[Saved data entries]

++++++++++

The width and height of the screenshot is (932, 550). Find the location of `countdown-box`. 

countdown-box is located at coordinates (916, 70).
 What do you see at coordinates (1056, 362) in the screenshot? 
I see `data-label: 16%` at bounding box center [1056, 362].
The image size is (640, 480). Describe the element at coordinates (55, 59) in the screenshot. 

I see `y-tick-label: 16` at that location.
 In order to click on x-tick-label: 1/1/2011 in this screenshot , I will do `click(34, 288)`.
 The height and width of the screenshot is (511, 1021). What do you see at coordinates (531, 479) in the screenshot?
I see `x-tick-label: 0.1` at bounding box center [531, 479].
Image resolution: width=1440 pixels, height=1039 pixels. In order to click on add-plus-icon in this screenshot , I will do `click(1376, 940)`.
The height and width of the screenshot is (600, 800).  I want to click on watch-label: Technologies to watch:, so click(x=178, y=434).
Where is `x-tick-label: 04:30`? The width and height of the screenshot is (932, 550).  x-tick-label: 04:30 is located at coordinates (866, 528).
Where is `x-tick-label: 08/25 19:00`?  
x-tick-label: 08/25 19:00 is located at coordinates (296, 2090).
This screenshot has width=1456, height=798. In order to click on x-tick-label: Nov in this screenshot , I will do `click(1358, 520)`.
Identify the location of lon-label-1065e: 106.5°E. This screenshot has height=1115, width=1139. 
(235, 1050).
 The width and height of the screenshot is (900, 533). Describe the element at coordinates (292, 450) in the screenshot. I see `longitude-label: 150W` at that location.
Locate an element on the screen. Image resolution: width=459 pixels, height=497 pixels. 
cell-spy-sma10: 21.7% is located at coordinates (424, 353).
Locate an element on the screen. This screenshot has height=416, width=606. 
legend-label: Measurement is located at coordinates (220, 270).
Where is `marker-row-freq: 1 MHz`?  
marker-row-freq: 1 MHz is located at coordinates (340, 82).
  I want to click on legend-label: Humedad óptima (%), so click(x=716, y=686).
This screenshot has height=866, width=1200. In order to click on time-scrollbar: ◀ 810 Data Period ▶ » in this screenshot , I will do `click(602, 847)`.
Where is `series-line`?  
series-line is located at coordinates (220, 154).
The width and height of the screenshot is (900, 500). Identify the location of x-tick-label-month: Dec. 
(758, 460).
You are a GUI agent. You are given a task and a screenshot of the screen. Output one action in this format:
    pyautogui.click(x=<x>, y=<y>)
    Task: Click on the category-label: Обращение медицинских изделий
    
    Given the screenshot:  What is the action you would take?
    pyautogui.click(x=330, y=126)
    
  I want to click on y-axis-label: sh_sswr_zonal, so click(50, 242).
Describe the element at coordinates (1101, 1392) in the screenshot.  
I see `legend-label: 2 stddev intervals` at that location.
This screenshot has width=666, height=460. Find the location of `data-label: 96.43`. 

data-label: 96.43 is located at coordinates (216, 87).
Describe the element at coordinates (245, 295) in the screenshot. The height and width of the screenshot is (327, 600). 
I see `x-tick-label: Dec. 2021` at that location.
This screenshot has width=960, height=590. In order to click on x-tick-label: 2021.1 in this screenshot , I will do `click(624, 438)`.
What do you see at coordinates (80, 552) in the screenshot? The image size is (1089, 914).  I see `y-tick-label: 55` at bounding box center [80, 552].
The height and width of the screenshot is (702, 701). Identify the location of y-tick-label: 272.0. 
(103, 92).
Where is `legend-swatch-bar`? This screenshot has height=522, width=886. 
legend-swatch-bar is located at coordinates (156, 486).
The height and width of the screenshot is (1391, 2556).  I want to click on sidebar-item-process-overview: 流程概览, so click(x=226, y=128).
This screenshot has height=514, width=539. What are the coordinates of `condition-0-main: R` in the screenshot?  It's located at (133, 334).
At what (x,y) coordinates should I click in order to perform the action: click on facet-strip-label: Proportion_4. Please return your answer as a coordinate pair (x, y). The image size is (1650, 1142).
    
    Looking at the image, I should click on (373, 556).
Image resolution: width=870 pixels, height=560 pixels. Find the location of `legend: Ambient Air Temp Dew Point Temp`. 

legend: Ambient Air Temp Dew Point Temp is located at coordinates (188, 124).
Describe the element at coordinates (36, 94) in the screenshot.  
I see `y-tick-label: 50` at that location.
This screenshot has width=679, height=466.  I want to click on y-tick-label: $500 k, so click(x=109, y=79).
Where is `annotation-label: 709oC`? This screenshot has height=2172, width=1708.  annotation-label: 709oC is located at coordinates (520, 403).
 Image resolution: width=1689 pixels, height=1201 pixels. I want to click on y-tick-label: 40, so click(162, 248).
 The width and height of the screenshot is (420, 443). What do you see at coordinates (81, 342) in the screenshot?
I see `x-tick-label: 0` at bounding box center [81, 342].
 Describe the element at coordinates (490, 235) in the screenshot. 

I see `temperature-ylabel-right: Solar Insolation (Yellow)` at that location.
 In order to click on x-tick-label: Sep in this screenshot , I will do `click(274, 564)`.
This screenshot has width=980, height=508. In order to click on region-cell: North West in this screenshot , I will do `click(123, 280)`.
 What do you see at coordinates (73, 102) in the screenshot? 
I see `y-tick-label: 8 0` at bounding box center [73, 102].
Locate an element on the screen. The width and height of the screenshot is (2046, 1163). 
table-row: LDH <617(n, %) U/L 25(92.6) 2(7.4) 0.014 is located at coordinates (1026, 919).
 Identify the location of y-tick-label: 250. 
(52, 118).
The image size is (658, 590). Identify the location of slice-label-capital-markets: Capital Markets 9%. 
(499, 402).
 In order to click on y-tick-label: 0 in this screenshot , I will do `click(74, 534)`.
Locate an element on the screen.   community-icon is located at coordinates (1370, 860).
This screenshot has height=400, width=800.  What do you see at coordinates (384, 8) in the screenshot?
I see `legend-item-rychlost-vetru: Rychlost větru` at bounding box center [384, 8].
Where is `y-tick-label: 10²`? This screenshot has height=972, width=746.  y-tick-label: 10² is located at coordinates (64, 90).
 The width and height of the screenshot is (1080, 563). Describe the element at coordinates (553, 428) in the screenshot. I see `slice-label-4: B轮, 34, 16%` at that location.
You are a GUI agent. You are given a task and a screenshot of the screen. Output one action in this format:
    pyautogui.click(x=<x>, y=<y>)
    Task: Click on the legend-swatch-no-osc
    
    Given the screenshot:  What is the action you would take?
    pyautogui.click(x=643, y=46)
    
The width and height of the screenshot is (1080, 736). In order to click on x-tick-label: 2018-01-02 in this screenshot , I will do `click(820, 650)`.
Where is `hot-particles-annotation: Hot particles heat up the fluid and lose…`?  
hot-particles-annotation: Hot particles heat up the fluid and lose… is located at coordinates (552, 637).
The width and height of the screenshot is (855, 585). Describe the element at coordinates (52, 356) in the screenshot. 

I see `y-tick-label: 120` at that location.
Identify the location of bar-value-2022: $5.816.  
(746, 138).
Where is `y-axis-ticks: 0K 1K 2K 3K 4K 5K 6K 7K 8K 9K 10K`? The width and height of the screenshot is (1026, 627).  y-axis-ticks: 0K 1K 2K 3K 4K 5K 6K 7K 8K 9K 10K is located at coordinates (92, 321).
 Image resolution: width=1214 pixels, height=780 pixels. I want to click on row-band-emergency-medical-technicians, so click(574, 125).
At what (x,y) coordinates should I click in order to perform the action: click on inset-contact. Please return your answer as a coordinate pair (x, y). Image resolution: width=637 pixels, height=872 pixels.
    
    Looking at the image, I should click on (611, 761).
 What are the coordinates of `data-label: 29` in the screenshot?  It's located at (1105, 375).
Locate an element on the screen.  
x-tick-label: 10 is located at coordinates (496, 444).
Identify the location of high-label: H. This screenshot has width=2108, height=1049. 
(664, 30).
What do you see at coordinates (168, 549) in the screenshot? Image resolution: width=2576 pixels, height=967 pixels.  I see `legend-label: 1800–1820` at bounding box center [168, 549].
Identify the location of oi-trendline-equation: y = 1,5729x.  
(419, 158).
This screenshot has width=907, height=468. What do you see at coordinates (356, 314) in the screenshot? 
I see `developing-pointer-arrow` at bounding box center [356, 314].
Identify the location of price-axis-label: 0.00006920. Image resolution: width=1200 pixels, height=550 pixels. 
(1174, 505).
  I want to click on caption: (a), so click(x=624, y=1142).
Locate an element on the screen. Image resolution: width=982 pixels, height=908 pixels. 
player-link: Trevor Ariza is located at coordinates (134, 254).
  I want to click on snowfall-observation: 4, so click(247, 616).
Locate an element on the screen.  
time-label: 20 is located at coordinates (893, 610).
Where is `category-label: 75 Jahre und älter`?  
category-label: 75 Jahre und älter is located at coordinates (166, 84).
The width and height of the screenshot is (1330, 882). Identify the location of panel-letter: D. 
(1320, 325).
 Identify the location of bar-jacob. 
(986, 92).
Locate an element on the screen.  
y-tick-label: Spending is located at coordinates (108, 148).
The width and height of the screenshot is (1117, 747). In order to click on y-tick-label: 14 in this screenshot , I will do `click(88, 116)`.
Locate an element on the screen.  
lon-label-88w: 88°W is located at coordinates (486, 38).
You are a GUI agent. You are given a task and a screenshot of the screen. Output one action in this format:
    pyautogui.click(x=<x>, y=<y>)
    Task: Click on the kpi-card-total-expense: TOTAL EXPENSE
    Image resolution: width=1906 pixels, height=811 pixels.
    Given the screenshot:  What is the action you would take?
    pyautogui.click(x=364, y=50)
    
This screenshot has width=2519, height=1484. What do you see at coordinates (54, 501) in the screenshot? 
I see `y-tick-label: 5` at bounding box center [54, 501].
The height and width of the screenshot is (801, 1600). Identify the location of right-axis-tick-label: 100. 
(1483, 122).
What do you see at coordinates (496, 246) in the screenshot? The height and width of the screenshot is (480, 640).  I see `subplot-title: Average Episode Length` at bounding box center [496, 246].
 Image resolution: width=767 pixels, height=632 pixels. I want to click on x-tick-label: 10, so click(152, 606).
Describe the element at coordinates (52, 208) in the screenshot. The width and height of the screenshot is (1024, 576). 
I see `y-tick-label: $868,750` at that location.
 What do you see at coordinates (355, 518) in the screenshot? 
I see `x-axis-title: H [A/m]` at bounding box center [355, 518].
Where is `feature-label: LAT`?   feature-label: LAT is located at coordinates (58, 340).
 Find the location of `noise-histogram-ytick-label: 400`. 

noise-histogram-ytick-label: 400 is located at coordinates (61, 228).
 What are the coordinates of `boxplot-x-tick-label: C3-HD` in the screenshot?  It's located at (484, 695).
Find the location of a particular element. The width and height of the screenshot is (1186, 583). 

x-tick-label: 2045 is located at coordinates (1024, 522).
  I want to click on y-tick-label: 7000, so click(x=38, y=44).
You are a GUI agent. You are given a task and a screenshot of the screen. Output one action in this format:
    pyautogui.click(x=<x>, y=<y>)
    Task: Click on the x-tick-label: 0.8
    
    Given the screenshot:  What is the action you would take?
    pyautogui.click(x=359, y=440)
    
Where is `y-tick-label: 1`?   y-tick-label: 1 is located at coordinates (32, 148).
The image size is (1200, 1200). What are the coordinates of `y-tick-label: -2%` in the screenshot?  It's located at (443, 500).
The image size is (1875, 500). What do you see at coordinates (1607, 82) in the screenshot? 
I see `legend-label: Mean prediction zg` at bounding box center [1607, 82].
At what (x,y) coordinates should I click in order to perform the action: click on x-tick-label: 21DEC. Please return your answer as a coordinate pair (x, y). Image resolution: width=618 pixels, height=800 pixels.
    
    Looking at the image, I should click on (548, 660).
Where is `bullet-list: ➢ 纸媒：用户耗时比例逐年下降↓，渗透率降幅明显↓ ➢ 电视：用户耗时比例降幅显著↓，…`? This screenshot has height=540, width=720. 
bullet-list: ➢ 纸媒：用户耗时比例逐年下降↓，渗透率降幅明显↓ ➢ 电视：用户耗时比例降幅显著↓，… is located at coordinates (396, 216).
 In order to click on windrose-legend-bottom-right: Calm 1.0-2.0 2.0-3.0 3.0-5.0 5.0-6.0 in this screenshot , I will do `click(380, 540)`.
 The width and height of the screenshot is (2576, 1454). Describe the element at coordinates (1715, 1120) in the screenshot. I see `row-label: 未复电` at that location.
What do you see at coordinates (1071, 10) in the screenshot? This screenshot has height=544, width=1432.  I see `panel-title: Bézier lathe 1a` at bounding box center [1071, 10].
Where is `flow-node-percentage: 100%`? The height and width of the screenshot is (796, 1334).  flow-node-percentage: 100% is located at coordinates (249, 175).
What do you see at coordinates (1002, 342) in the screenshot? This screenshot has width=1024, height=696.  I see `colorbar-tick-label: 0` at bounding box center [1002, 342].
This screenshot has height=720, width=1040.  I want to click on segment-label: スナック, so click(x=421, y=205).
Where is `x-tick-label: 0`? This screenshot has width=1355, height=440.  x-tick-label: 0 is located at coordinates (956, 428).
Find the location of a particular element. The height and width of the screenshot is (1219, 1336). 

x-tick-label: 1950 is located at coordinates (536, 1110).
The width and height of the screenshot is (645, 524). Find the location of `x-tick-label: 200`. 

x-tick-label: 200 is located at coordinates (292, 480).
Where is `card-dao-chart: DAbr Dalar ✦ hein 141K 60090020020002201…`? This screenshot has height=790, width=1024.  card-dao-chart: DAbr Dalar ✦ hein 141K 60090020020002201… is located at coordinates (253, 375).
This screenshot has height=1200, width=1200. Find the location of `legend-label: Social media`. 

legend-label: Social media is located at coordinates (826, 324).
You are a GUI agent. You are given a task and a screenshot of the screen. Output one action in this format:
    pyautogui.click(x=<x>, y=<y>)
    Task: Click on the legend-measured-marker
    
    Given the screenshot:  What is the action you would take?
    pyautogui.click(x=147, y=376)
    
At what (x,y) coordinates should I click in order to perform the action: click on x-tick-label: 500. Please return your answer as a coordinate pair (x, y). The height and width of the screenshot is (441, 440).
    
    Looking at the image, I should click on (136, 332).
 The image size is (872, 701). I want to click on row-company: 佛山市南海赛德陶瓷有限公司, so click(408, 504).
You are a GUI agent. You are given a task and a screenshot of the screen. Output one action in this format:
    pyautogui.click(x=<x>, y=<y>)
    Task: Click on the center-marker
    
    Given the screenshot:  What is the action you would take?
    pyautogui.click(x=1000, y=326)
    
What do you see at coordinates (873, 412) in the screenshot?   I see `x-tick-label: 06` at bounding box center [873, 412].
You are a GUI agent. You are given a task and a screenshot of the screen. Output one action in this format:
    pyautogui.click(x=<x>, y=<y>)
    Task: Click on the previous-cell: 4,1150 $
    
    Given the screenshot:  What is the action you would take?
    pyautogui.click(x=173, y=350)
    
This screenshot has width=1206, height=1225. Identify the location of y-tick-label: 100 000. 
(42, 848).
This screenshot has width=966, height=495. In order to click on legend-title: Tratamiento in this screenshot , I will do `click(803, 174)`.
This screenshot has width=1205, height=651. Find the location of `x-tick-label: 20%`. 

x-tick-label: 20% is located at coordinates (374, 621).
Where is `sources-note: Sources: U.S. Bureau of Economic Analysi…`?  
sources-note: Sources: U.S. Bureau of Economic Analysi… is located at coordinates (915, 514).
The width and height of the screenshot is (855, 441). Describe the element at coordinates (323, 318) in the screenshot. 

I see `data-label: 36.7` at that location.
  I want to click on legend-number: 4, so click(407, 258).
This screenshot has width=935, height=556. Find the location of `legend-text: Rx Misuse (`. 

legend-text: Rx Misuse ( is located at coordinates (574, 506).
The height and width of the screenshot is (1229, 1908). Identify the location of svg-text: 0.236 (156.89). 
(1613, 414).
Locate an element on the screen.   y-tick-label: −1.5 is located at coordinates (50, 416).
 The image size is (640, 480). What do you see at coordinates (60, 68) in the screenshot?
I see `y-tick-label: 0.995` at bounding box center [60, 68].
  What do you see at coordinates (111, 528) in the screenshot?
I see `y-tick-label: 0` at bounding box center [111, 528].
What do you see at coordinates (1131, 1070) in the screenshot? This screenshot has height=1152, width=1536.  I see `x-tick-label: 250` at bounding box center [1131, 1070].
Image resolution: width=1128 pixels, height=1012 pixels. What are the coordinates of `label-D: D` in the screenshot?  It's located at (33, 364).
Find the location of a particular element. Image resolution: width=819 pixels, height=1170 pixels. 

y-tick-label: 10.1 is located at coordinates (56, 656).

++++++++++

# PROBLEM REQUIREMENTS:
Please copy the rows above word for word, from the line with "coordinates (32, 148)." up to and including the line with "center [1607, 82].".

# RESPONSE TO THE EXERCISE:
Where is `y-tick-label: 1`?   y-tick-label: 1 is located at coordinates (32, 148).
The image size is (1200, 1200). What are the coordinates of `y-tick-label: -2%` in the screenshot?  It's located at (443, 500).
The image size is (1875, 500). What do you see at coordinates (1607, 82) in the screenshot? 
I see `legend-label: Mean prediction zg` at bounding box center [1607, 82].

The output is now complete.